***** MATERIAL SHOWN
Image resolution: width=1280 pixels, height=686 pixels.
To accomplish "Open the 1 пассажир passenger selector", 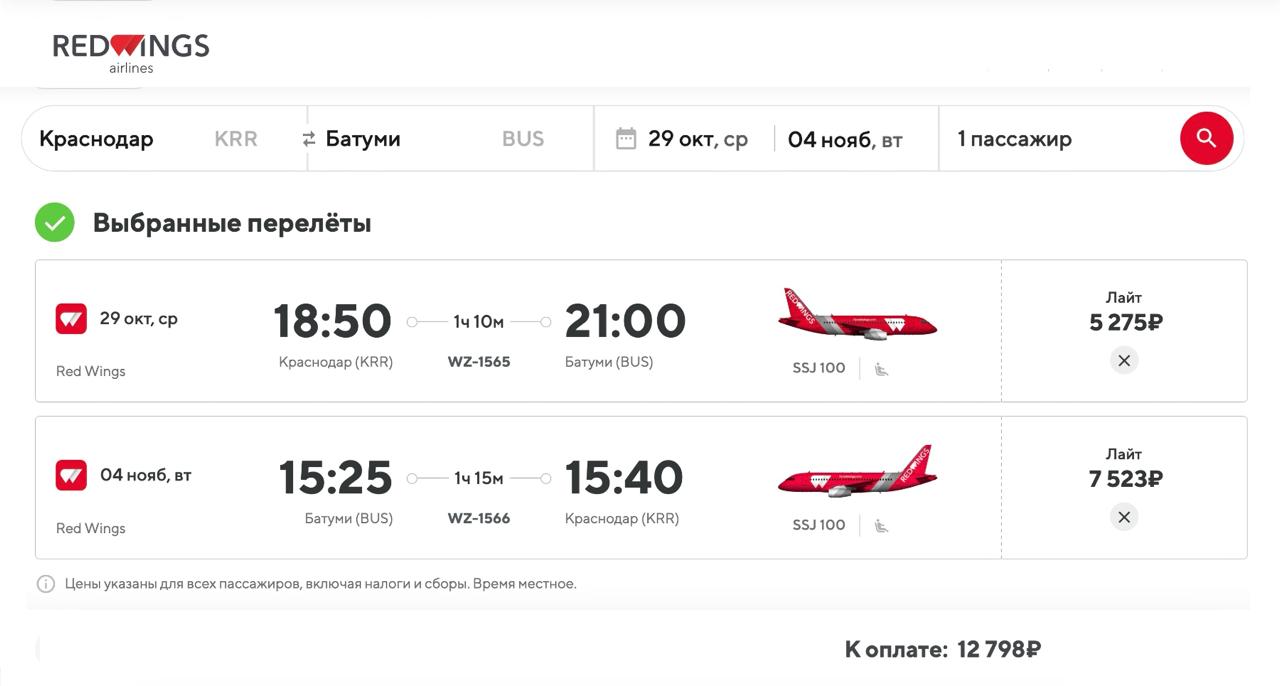I will 1014,139.
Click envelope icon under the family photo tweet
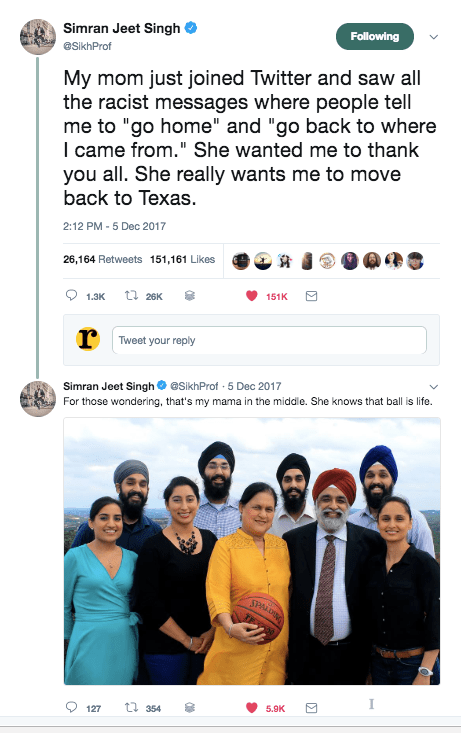Screen dimensions: 461x733 click(311, 708)
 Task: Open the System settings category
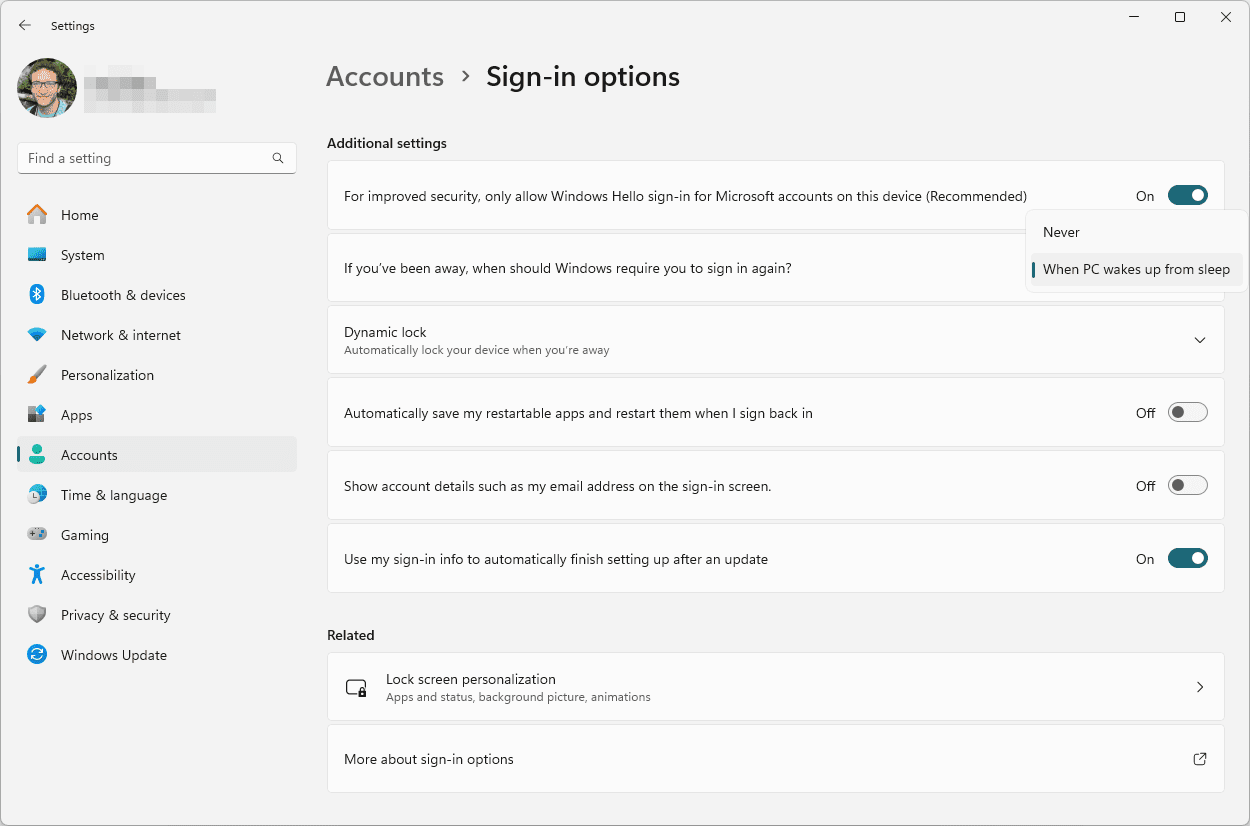(x=82, y=255)
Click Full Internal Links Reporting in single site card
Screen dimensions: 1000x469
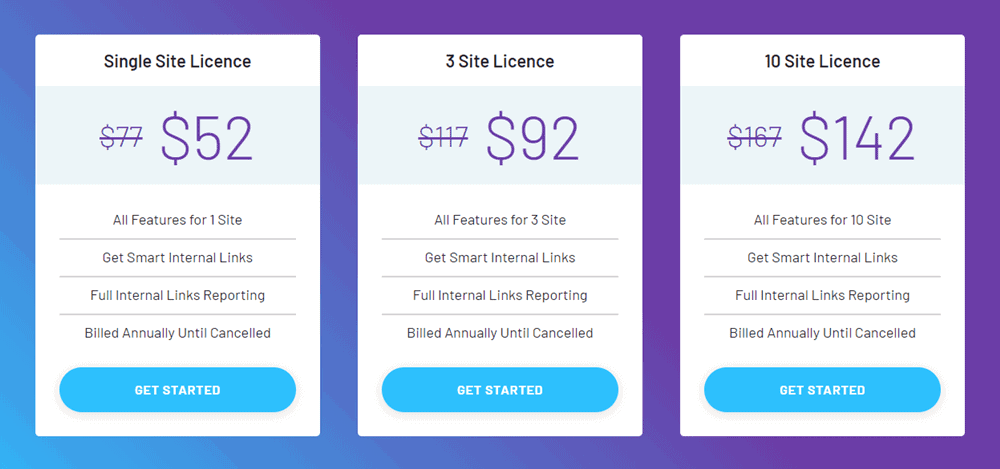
**********
REQUIRED ACTION: If a line falls between the one containing "Task: Open the System settings category" and the last line of the entries above, both included, reproduce it exactly; leave the pictures out.

THE COMPLETED TASK:
 Task: Open the System settings category
(x=82, y=255)
Click Full Internal Links Reporting in single site card
Screen dimensions: 1000x469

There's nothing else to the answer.